Recall from §3.2, I argued that the epistemic climate (the broadest scope of the “epistemic environment”) is dependent upon the wellbeing of the infosphere. As such, to exercise care for the infosphere and the informational entities that constitute it, is to care for the epistemic climate indirectly. That is, by ensuring that informational entities are preserved, cultivated, and directed toward flourishing, the responsible, caring poietic agent also ensures the quality of the epistemic environment. Regarding misinformation, the responsibility of care suggests that responsible poietic agents will not knowingly share or produce misinformation in virtue of caring for the infosphere. This does not mean, however, that they will never do so. Recall the argument given by Floridi (2013, 72) about the non-monotonic nature of goodness. That agents will inevitably share or produce misinformation does not foreclose them from restoring the entropy caused by their actions. For example, suppose one retweets a piece of (mis)information. In doing so, one has brought about entropy within the infosphere, thus violating the null law of information ethics -

‘entropy ought not to be caused in the infosphere’ (Floridi, 2013, 62). However, on the grounds of caring for the infosphere, one can eliminate the entropy caused by either destroying the (mis)information entity or issuing a corrective. Consequently, recognising the responsibility of care relates to the issue of misinformation by appealing to a justified optimism. Whilst misinformation spreads rapidly, and in great quantity, the non-monotonic nature of goodness allows the responsible poietic agent to rectify the entropy it causes by removing misinformation, thus, caring for the infosphere.

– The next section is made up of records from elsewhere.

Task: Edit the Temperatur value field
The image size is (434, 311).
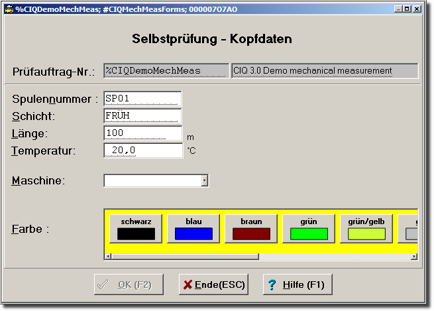Action: click(142, 151)
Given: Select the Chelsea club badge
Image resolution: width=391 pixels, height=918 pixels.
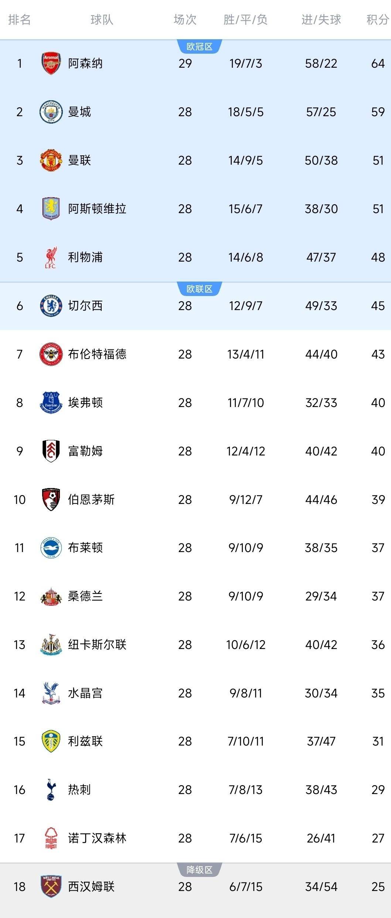Looking at the screenshot, I should tap(51, 306).
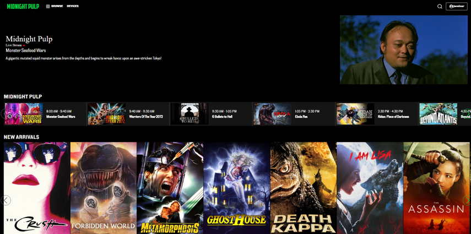This screenshot has height=234, width=471.
Task: Open the user account button
Action: click(457, 7)
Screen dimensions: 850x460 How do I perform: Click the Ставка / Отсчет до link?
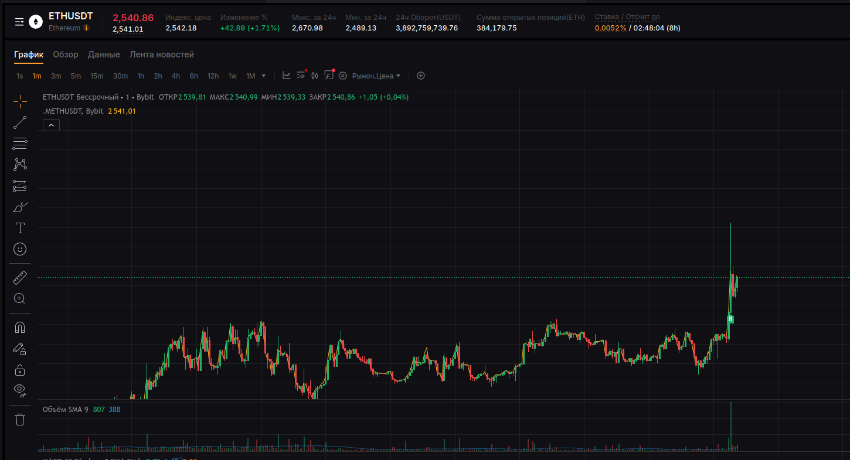(x=627, y=17)
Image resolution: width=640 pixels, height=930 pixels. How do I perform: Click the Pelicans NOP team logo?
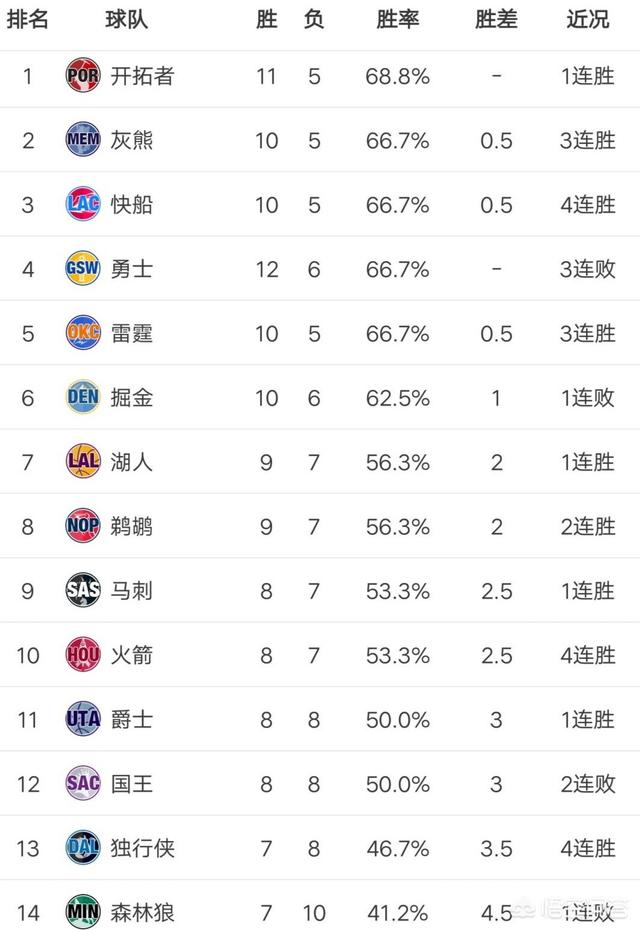point(83,526)
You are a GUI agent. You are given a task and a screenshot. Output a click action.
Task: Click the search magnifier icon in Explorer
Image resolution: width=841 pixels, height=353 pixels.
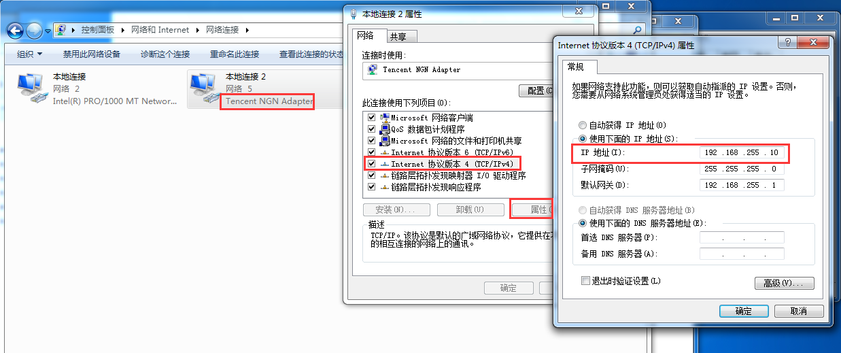(x=637, y=30)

§4.2.1: Responsibility of Future Use and Misinformation

The responsibility of future use refers to a poietic agent’s responsibility to anticipate the future use of the result of poietic activity and a willingness to intervene if the use of a (semantic) artefact engenders entropy within the infosphere. This relation between the outcome of exercising creative capacities and future action has been noted by Noonan and Gardner (2014, 92), albeit with a focus on a narrower, professionalised understanding of creativity (artists and scientists). Noonan and Gardner (2014, 93-95) introduce the context of ‘post-creative development’, which denotes how events and actions from various social actors can influence the reception of a created object. That is, a creator produces an object, O, at time T1, then at times T2-n, there exists the period of post-creative development in which other actors can influence the reception and use of O. A key example here is that of Wakefield et al.’s (1998) paper which suggests that vaccines cause autism which then, in the period of post-creative development, was used to justify anti-vaccination sentiment. Noonan and Gardner (2014, 96-98) suggest that creators can remain passive or active regarding the realities of the post-development context. To remain passive is to not intervene, whereas to be active is to intervene in the following manner. First, creators identify whether the post-creative development is a threat to societal wellbeing; second, they assess relevant, responsive options, such as publishing a statement on their position on the development (Noonan & Gardner,

2014, 110-112). Then, depending on whether they are an accredited professional, follow a code of conduct or, if they are not, consult social networks and engage in ethical self-reflection. Finally, they act according to their decision (Noonan & Gardner, 2014, 112).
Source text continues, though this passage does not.